SBMA Celebrates Atelier, 80s Style


Gilberto Flores
Photos by Lorenzo Basilio, Staff Photographer

“Atelier” is a French term meaning “workshop,” which was the key idea behind Friday night’s Atelier event at the Santa Barbara Museum of Art. Put on by the museum biannually in the spring and the fall, Atelier is an intimate evening of interactions with art in the museum’s galleries.

At Atelier, guests are invited to explore and learn about current art exhibitions through the use of immersive and interactive workshops, games, and food inspired by the art itself.

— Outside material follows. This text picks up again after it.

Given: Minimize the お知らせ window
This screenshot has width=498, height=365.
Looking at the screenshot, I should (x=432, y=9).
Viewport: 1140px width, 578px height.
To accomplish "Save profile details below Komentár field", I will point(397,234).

Aside from the event’s efforts to display and enhance the guest’s artistic experience, Atelier helps local businesses and organizations by giving them a place to promote themselves while interacting with the exhibits.

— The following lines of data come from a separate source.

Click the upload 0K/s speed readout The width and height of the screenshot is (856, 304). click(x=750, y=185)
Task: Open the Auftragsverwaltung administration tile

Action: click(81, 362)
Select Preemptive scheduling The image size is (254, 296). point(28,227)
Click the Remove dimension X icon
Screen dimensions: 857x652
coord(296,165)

Friday night’s Atelier was entitled “The Earth is The Bottom of the Sky,” a title almost as intriguing and thought-provoking as the art itself. The event featured two of the museum’s current exhibitions, “John Divola: As Far As I Could Get” and “Totally 80s: Gifts to the Permanent Collection,” which also served as the inspirations for the event’s overall 80s theme.

John Divola’s diverse set of photographs, featuring photos dating from 1975 to 2012, was one of Atelier’s main attractions. Divola has spent his entire 40-year career in Southern California, growing up in the San Fernando Valley and working as a visual artist and art professor throughout much of the region. This current exhibit, “As Far As I Could Get,” is a collaborative exhibition that runs simultaneously in three different Southern California art museums, the other two being the Los Angeles County Museum of Art and the Pomona College Museum of Art. The exhibition explores Divola’s diverse visual artistry and what has been described as a combination of the artificial and the real.

As guests stepped into the Sterling Morton gallery, one of the first things they saw was a long, empty, black sheet of paper on a long table. A puzzling sight at first, the paper was revealed to be the “As Far As You Can Get” Gallery Game, one of many interactive stations throughout the museum’s galleries. The photo series of the same name was created through Divola setting the timer on his camera for 10 seconds and then sprinting off into the distance of his frame. One of these photos featured a wide landscape of trees and the comparatively small Divola, 10 seconds after sprinting away from his own camera lens. In this game, guests were given 10 seconds to make their mark on the black sheet of paper using a white piece of chalk. By the end of the night, what began as a simple sheet of paper became a collaborative work of art by Atelier’s guests.

The other star of the night was the “Totally 80s” exhibit, where guests were invited to enjoy the era that made them who they are through art, drinks, and interactive collage-making. As we entered the exhibit, one of the most prominently intriguing pieces of art was Peter Alexander’s 1981 collage, “Ling.” The piece is simply a series of diverse surfaces painted and pasted onto a velvet backdrop. What seemed like a close-up of one of our grandmother’s ugliest sweaters turned out to be one of the more beautiful works of art at the exhibit, and my personal favorite. Inspired by this abstract piece of 80s artwork, the Velvet Collage workshop station invited guests to create their own collage on pieces of black velvet.

Ian Cutler, a local distiller and University of California, Santa Barbara alum, was stationed at the entrance to the “Totally 80s” exhibit, providing guests with samples of his locally produced whiskeys and craft spirits. Cutler graduated from UCSB with a double major in chemistry and geology. Growing up in the 80s fueled Cutler’s appreciation of art, and he sponsors events like Atelier to promote his own artistic passion for distilling. This is just one of the many ways Atelier helps promote local businesses.

Community outreach also plays a role in Atelier’s mission. One of Divola’s pieces featuring running dogs was used to promote local humane societies and animal shelters. One of these local organizations included the Humane Society of Ventura County, which provided Atelier with literature for its guests to help bolster donations and volunteerism for local animal shelters.

“Atelier is a wonderful opportunity for our community to engage with our current exhibitions,” said Kendall Pata, a local graphic designer and museum teaching artist. “These events make art more accessible by allowing the viewer to create, interact, and explore.”

If the mission of Atelier and SBMA is to engage the local community around art, then mission accomplished.